Woodbridge had taken a survey through its equity teams study and started looking at internet access at home “way before this all started,” Zega said. The district bought hundreds of WiFi hotspots for families in need and those were distributed before the current shutdown.

Students in grades 8 through 12 already have district-issued devices, so it was the remaining elementary and middle school grades that the district worked to supply with loaner devices from among the existing supply from across Woodbridge schools.

Donahue said he empathizes with kids for whom school is an outlet and safe sanctuary, now missing the in-person connection. He said his wife created a "recess" classroom amid her Google offerings for her class to give kids a place for that social interaction that they’re missing out on right now.

Golden said she worries about where her son’s reading will be next year, but then she realizes everyone will be in the same boat.
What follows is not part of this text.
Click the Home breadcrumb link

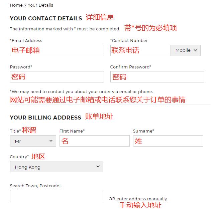coord(16,5)
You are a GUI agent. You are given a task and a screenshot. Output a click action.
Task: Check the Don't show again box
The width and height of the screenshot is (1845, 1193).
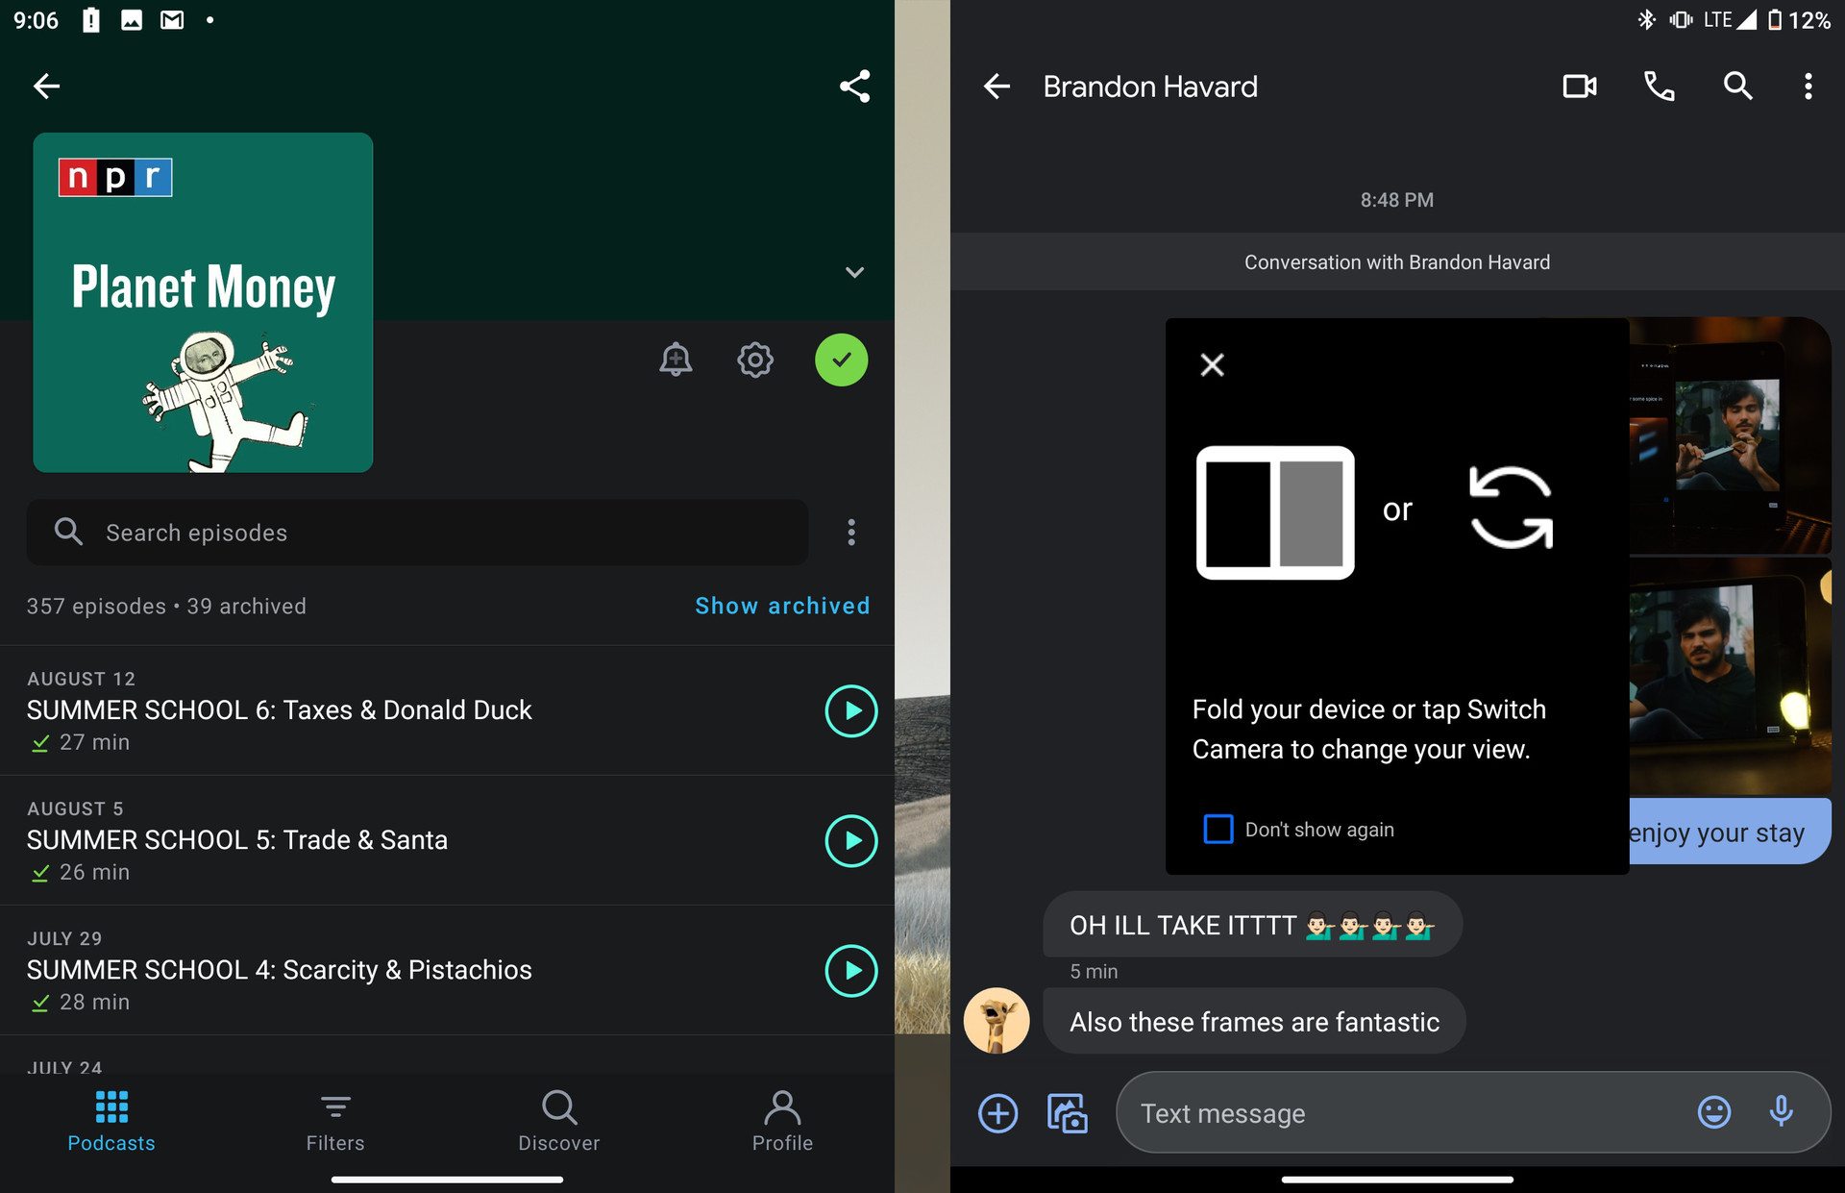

She said she knows a lot of parents are confused and dealing with the new situation. She said she went from working in finance to doing that and playing the role of teacher to her kids.

“I want them to be able to come to me when they have a problem,” Golden said, while admitting in helping her daughter with school work, she’s been “un-teaching everything she’s learned for the past two or three years” with Common Core math.

Katie Wiggins, a mother of two elementary students as well as a teacher in Westfield, said she is especially proud of the way her school community has jumped into distance learning.

She pointed to such first-week elements as a daily morning meeting video for staff, a morning announcements video that gets sent to students, teachers making videos of themselves reading books aloud and posting for students, and teacher-led web meetings with an entire classroom.

Parents also commented on social media from Old Bridge, Sayreville, South Plainfield, Barnegat, Toms River, Winslow Township, Berlin Township, Lumberton, Pemberton, Trenton, East Windsor and Union Township, among others, to chime in with accolades for the teachers and staff just a first few days into the new system.

Several parents voiced concern that the work load seemed to be heavy for at-home instruction with guardians that have other responsibilities. A few others were concerned that the instruction and work load weren't enough when compared to what is typically being taught in a classroom.

Among classes facing some of the biggest challenges in the transition, special-needs students and teachers who spend a good deal of time focused on social and community interaction, now are working on ways to mimic such progress while still maintaining social distance.

Zega said he’s concerned that teenagers will get antsy as time wears on and they will want to get out to see friends, thinking they’re "invincible." But, he said, students need to do their part to not spread the virus.